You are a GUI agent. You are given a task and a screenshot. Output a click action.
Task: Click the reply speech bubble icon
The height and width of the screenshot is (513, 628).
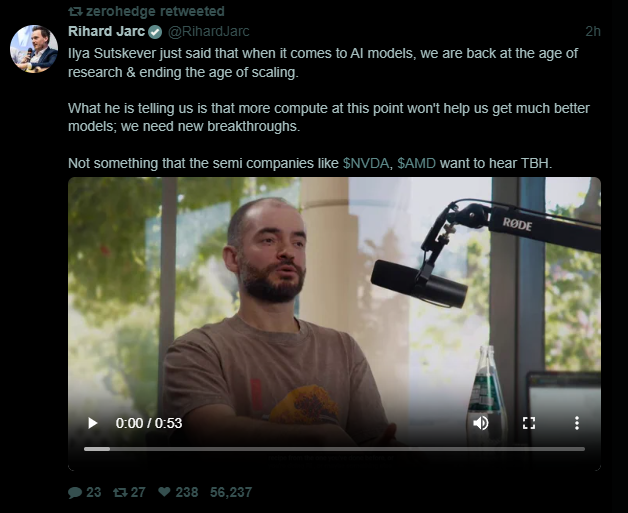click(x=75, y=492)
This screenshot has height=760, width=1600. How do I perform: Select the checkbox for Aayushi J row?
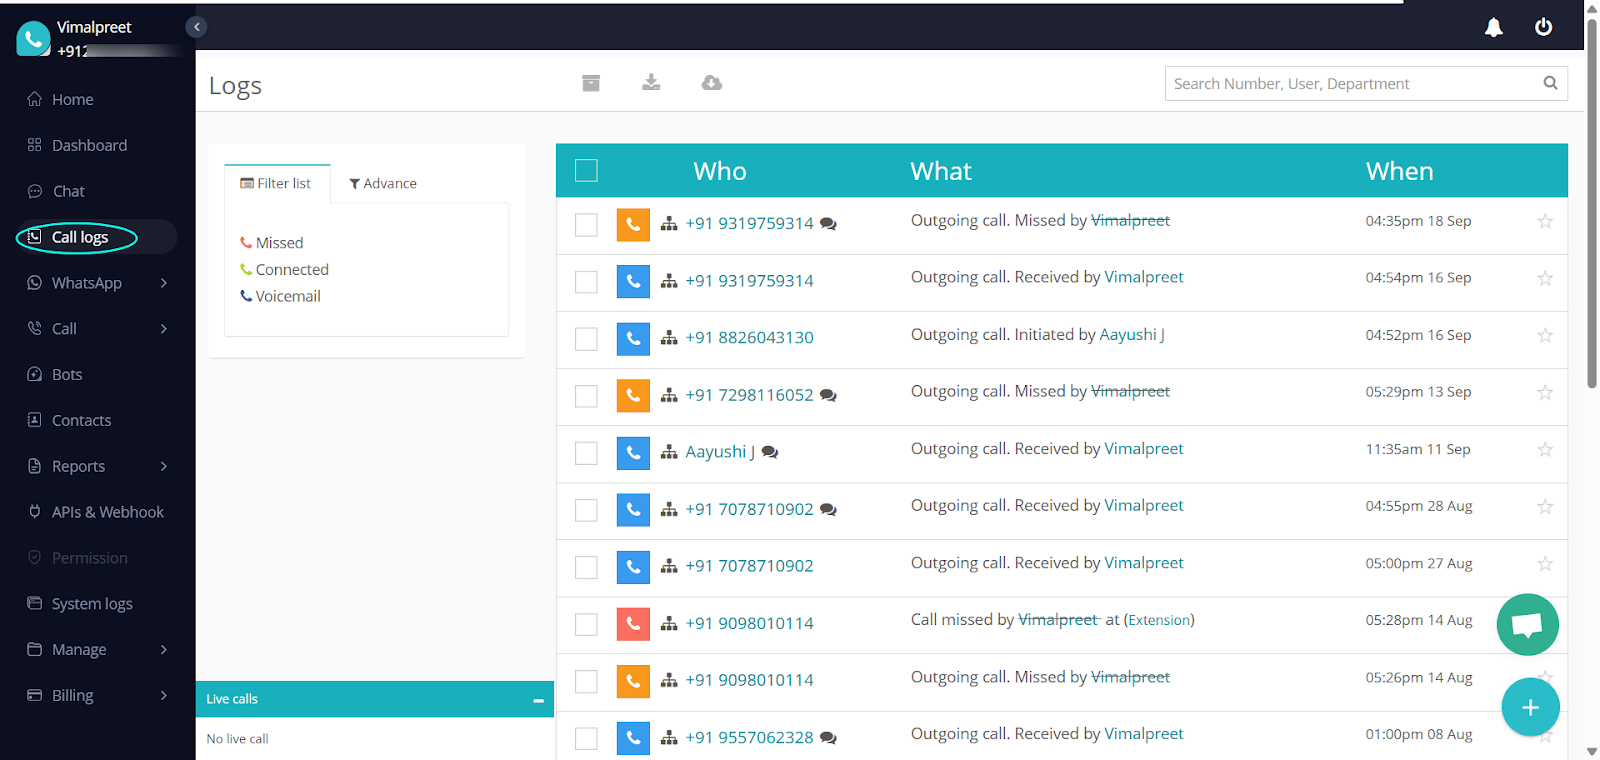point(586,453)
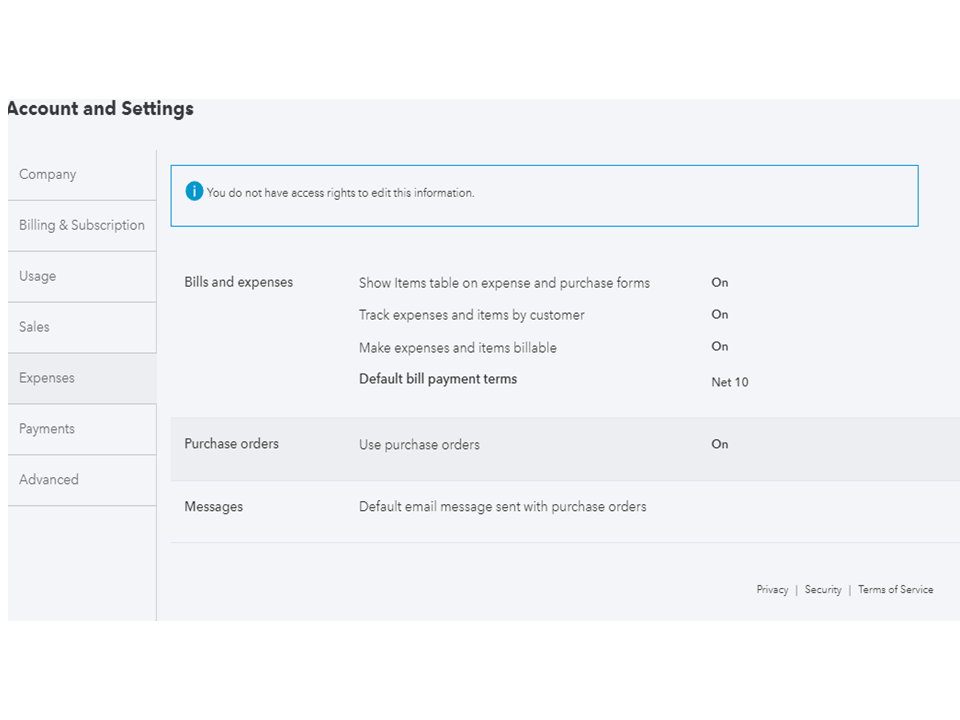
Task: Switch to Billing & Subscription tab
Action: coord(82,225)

> [ACTIVITY]
The listing must be returned in full and exactly, apart from its pictures.

> [ANSWER TO THIS EXERCISE]
You are a GUI agent. You are given a task and a screenshot. Output a click action.
Task: Click the reply speech bubble icon
The height and width of the screenshot is (513, 628).
click(x=75, y=492)
This screenshot has height=760, width=1600. How do I perform: Select the checkbox for Aayushi J row?
point(586,453)
Task: Switch to Billing & Subscription tab
Action: coord(82,225)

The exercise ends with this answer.